DOCUMENT SEGMENT
━━━
Tropical cyclone dumping years' worth of rain on war-torn Yemen in one day

By Jethro Mullen

Ravaged by months of war, Yemen is now being battered by the first tropical storm on record to make landfall in the impoverished Arab country.

Tropical Cyclone Chapala slammed into Yemen's central coast early Tuesday, lashing the area with maximum sustained winds of around 140 kph (85 mph).  But the major concern is the extraordinary volume of rain the storm is expected to dump on the country's dry, rugged terrain, bringing a severe threat of mudslides.

Yemen typically gets around 100 millimeters (4 inches) of rain per year. Chapala is forecast to unleash two to three times that amount in the space of just one day.

The deluge is likely to cause "massive debris flows and flash flooding," CNN meteorologist Tom Sater warned. The storm made landfall not far from Al Mukalla, a port that al Qaeda in the Arabian Peninsula seized earlier this year amid the chaotic conflict engulfing Yemen.
━━━
DATASET CONTENT

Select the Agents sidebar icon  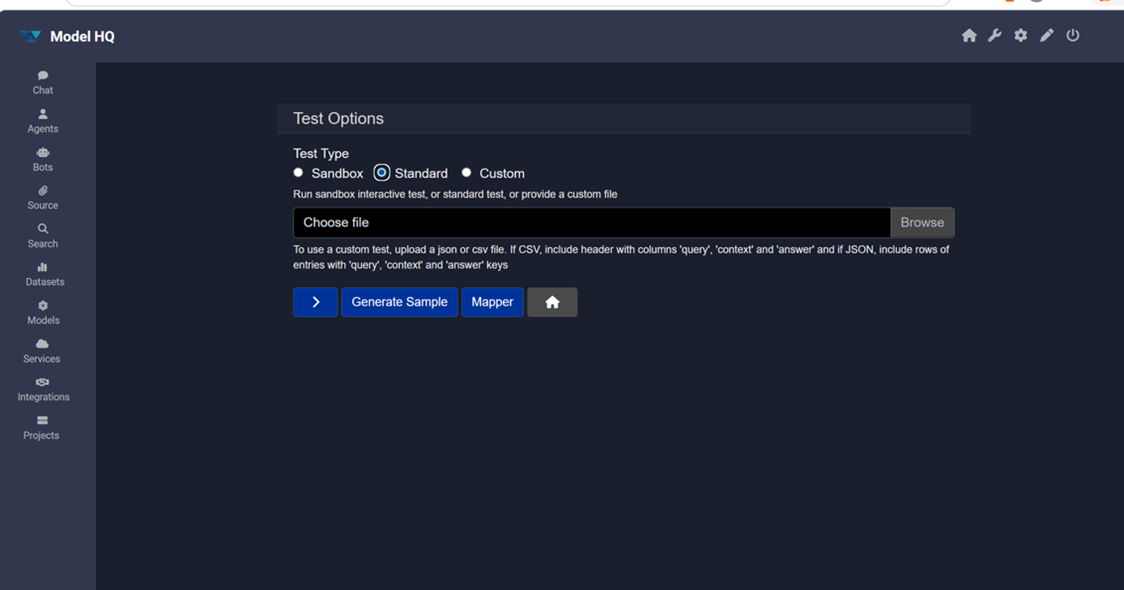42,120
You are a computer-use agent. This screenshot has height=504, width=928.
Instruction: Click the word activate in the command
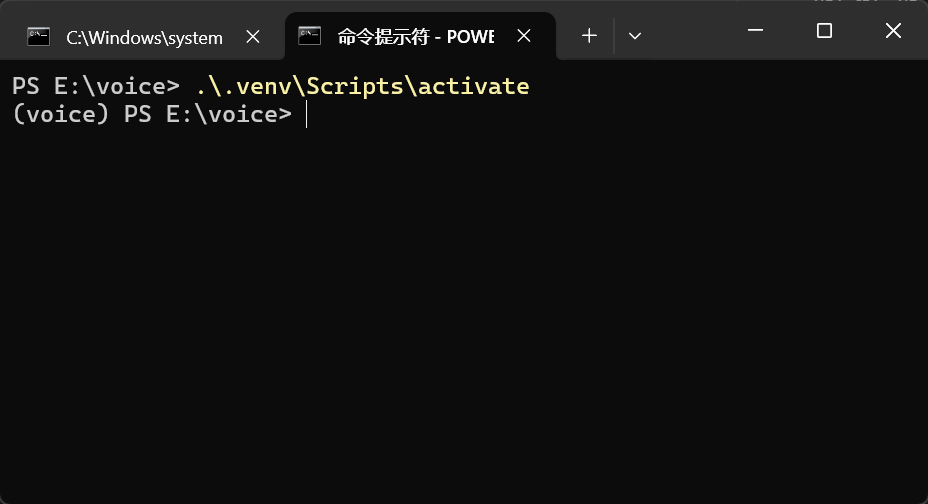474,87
━━━
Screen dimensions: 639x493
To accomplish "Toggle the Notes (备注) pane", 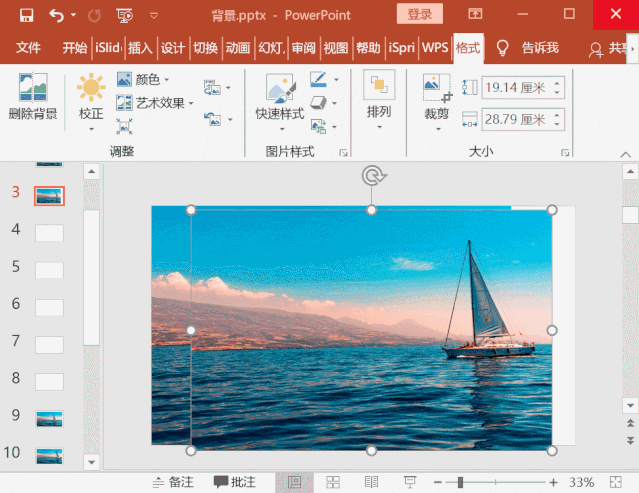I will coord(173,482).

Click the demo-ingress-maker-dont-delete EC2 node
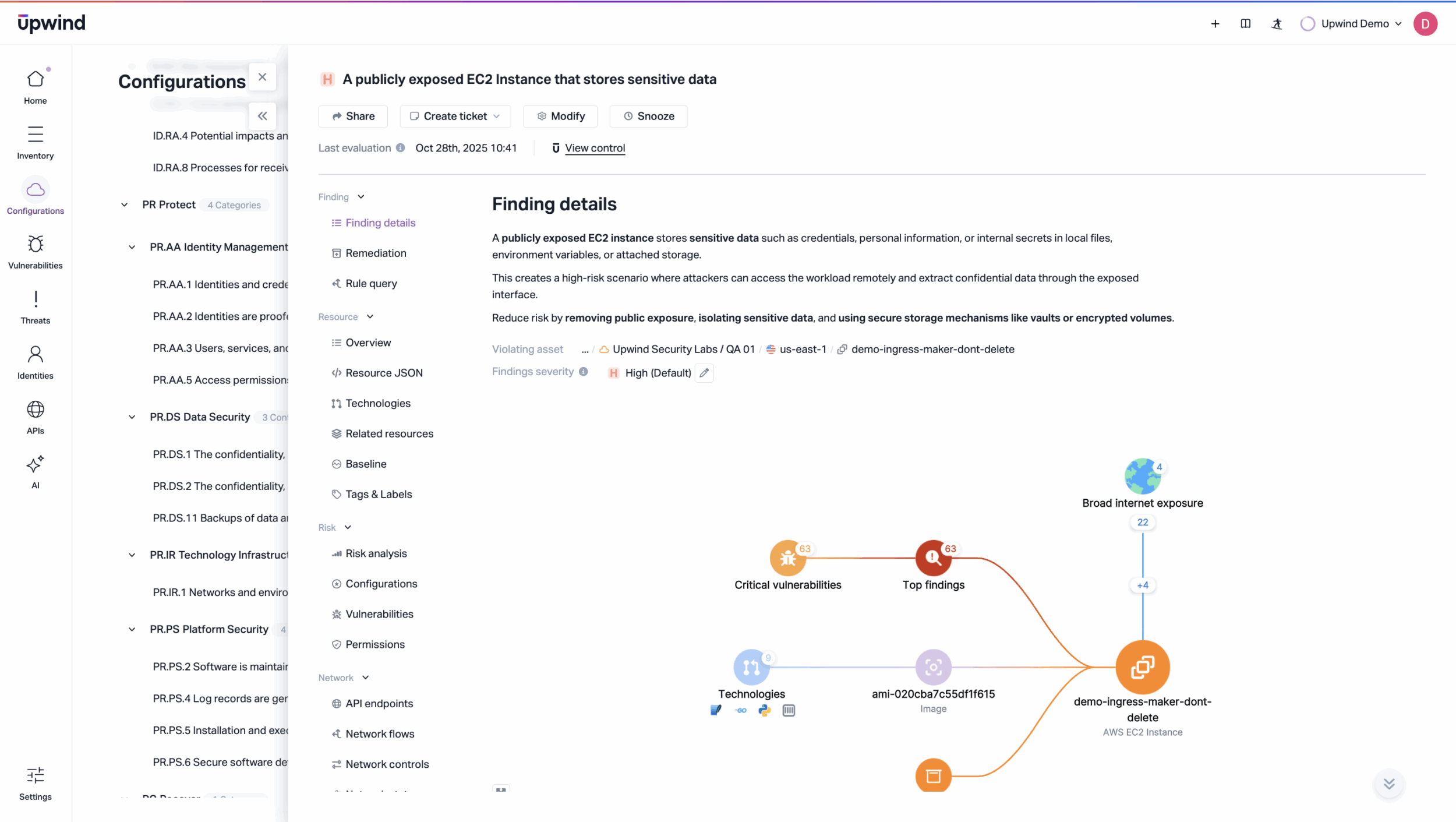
━━━
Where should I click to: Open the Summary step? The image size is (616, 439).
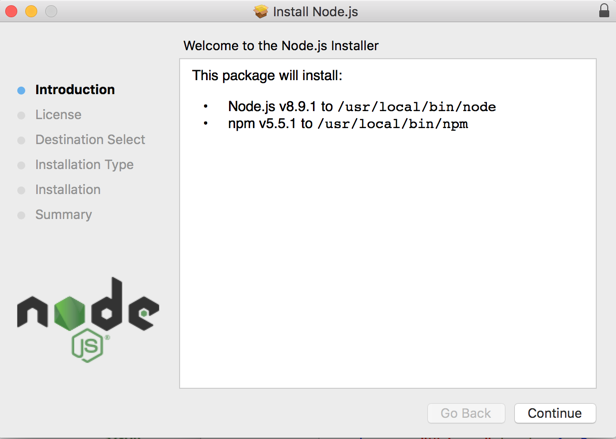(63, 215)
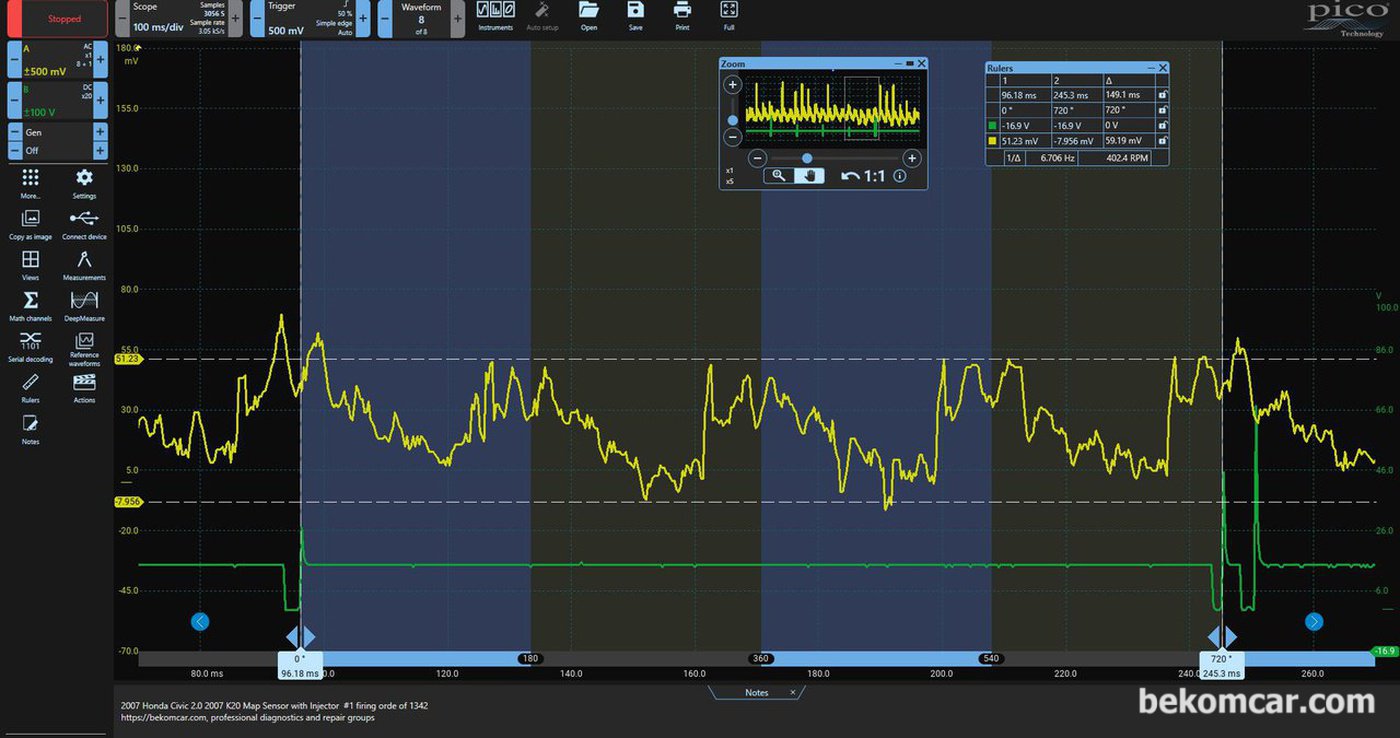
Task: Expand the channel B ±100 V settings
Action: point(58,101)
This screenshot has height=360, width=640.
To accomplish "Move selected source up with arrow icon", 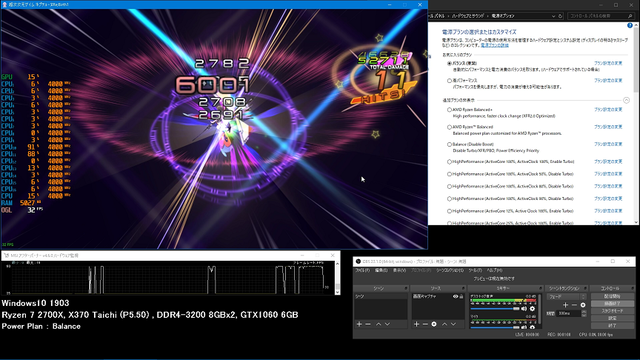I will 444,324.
━━━
TASK GOAL
Reproduce the passage of the Yemen cyclone article starting with "By Jethro Mullen" and going on through "threat of mudslides.".

SOLVED PROBLEM
By Jethro Mullen

Ravaged by months of war, Yemen is now being battered by the first tropical storm on record to make landfall in the impoverished Arab country.

Tropical Cyclone Chapala slammed into Yemen's central coast early Tuesday, lashing the area with maximum sustained winds of around 140 kph (85 mph).  But the major concern is the extraordinary volume of rain the storm is expected to dump on the country's dry, rugged terrain, bringing a severe threat of mudslides.